Using natural gas in the process produces what’s known as ‘grey hydrogen’, adding carbon capture to make the process carbon neutral is known as ‘blue hydrogen’ – but there are ways to make it with renewable energy sources too.

Electrolysis is already an established technology, where an electrical current is used to break water down into hydrogen and oxygen. This ‘green hydrogen’ cuts out the CO2 emissions that come from using natural gas. However, like charging an electric vehicle, the process is only carbon-neutral if the electricity powering it comes from zero carbon sources, such as nuclear, wind and solar.

It’s also possible to produce hydrogen from biomass. By putting biomass under high temperatures and adding a limited amount of oxygen (to prevent the biomass combusting) the biomass can be gasified, meaning it is turned into a mix of hydrogen and CO2. By using a sustainable biomass supply chain where forests absorb the equivalent of the CO2 emitted but where some fossil fuels are used within the supply chain, the process becomes low carbon.

Carbon capture use and storage (CCUS) Incubation Area, Drax Power Station

Carbon capture use and storage (CCUS) Incubation Area, Drax Power Station

CCS can then be added to make it carbon negative overall, meaning more CO2 is captured and stored at forest level and in below-ground carbon storage than is emitted throughout its lifecycle. This form of ‘green hydrogen’ is known as bioenergy with carbon capture and storage (BECCS) hydrogen or negative emissions hydrogen.

There are plenty of options for making hydrogen, but doing it at the scale needed for power generation and ensuring it’s an affordable fuel is the real challenge. Then there is the issue of transporting and working with hydrogen.

“The difficulty is less in converting the UK’s gas power stations and turbines themselves. That’s a hurdle but most turbine manufacturers already in the process of developing solutions for this,” says Armstrong.

“The challenge is establishing a stable and consistent supply of hydrogen and the transmission network to get it to site.”

Working with the lightest known element

Today hydrogen is mainly transported by truck as either a gas or cooled down to minus-253 degrees Celsius, at which point it becomes a liquid (LH2). However, there is plenty of infrastructure already in place around the UK that could make transporting hydrogen significantly more efficient.

“The UK has a very advanced and comprehensive gas grid. A conversion to hydrogen would be more economic if you could repurpose the existing gas infrastructure,” says Hannah Steedman, Innovation Engineer at Drax.

“The most feasible way to feed a power station is through pipelines and a lot of work is underway to determine if the current natural gas network could be used for hydrogen.”

Gas stove

Hydrogen is different to natural gas in that it is a very small and highly reactive molecule,  therefore it needs to be treated differently. For example, parts of the existing gas network are made of steel, a metal which hydrogen reacts with, causing what’s known as hydrogen embrittlement, which can lead to cracks and failures that could potentially allow gas to escape. There are also factors around safety and efficiency to consider.
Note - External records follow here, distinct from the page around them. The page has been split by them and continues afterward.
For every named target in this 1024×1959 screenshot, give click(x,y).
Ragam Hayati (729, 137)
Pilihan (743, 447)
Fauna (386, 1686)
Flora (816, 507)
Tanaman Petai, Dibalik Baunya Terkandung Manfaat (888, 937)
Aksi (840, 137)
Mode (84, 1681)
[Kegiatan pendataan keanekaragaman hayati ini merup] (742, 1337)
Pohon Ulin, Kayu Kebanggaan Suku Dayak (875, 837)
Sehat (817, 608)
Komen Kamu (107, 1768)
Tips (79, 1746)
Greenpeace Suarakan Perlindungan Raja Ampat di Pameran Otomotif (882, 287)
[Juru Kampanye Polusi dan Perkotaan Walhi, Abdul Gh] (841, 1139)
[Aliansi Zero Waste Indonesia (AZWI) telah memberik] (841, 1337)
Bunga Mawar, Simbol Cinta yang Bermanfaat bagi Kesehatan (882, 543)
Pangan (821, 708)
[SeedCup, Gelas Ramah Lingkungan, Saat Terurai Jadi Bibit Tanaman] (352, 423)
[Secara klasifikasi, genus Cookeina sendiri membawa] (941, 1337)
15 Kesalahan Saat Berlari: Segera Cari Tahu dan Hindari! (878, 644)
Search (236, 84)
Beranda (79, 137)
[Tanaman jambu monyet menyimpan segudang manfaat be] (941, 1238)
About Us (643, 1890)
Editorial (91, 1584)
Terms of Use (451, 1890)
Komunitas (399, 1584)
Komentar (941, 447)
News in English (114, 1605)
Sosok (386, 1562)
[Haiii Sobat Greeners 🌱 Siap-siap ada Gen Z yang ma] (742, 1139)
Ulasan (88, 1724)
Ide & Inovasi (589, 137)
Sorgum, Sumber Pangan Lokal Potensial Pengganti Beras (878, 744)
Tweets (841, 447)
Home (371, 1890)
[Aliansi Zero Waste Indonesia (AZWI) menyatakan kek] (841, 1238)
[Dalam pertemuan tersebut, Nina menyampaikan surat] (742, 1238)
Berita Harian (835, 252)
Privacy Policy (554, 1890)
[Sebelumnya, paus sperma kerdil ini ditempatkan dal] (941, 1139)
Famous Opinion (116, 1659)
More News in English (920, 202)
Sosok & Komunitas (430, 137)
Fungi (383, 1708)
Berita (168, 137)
Like natural gas, hydrogen is also odourless, meaning it would need to have an odourant added to it. Experimentation is underway to find out if mercaptan, the odourant added to natural gas to give it a sulphuric smell, is also compatible with hydrogen.

But for all the challenges that might come with switching to hydrogen, there are huge advantages.

The UK’s gas network – both power generation and domestic – must move away from fossil fuels if it is to stop emitting CO2 into the atmosphere, and for the country to reach net zero by 2050. While the process will not be as simple as switching gases, it creates an opportunity to upgrade the UK’s gas infrastructure – for power, in homes and even as a vehicle fuel.

It won’t happen overnight, but hydrogen is a proven energy fuel source. While it may take time to ramp up production to a scale which can meet demand, at a reasonable cost, transitioning to hydrogen is a chance to future-proof the gas systems that contributes so heavily to the UK’s stable power system.